東福寺龍眠庵墓地指定石材店のオフィス石太郎です。
生前墓に戒名を彫刻する際には、文字の中に朱色を入れる習わしがあります。
今回は、墓石に入れる朱色について色々書かせていただこうと思います。
様々な地方の方言があるように、お墓に関する風習にも地域性があります。
従来の和型の墓石ですが、同じように見えても実は地域によって形が微妙に違います。
本項のテーマである朱文字にも地域性があります。
全国的には
戒名を生前に彫刻しておく場合には、戒名の2文字に朱色が入れられてきました。
おそらく「2文字?戒名はもっと文字数が多いのでは?」と疑問に思われた人もおられると思います。
一般に戒名と呼ばれているものは、上から道号・戒名・位号に分かれていて、これらをまとめて世間では戒名と呼ばれてきました。
例)〇〇△△居士(〇〇=道号・△△=戒名・居士=位号)
中には道号の上に院号がある場合もありますが、院号については高価な戒名と受け止められているようです。
例)▢▢院〇〇△△居士(▢▢=院号)
戒名の他に俗名をを彫刻しておく場合には、俗名にも朱色を入れるのが一般的です。
地域によっては
道号・戒名・位号の全ての文字に朱色が入れられた墓石を見ることもあります。
これは間違いということではなく、地域性によるものと思われます。
西日本の多くは
生前に戒名を彫刻する際の朱入れについては、他の地域と同じです。
西日本の多くの地域では、墓石建立者などの名前部分にも朱色を入れてきました。
例)山田 太郎 建之
このような風習は、東日本にはありません。
大阪の南部地域では、名前以外の苗字の部分にも朱色を入れる場合もあります。
例)山田 太郎 建之
仏事ごと全般にいえると思いますが、地域によって習わしは異なります。
詳しくは、お住いの地域の石材店さんに尋ねていただくと良いと思います。
筆者は墓石業界にお世話になって35年以上が経ちます。
最初は石材店に入社をしたわけですが、入社して暫く経って「墓石に入っている赤色のペイント」が気になりました。

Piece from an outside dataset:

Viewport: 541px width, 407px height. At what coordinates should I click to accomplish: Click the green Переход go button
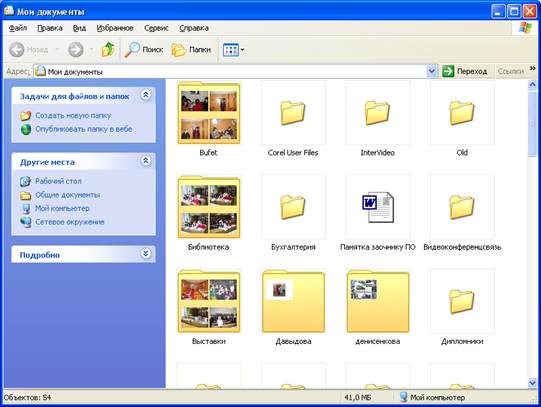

とても不自然に感じて、先輩に尋ねてみましたが「昔からやっている事なので理由は分からない」とのことでした。
今から思えば、そこでは朱色ではなく赤色のペイントを使っていたと思います。
今はAIに聞けばすぐに答えてくれますが、当時はパソコンも持っていませんでした。
何年か経って、テレビで寺院か神社の修復の様子が放送されていました。
朱色の漆を何重にも塗りながら、鮮やかに蘇る様子が伝えられていましたが、朱色を作る際の説明が気になりました。
ナレーションでは、昔は朱色を造る際に水銀を用いていたそうです。
古来より銀は魔よけの金属とされてきたため、水銀の入った朱色は魔よけの色ということでした。
この番組を見たことで、朱色の謎が解けました。
「魔よけ」「厄除け」を考えて朱色を塗ることで、生前にお墓を建てた人の長寿を願う意味があったのだと思われます。
古墳時代からお墓はありますが、一般的な庶民がお墓を建てる風習は、檀家制度ができた江戸時代からといわれています。
この間にも土葬から火葬へと環境が変ったり、少子化や核家族化によって簡素化されてきたものもございますが、変わらぬ風習も残っていました。
長寿を願うなどの良い面は残しつつ、これからも時代に沿ったお墓の提案を心がけたいと思います。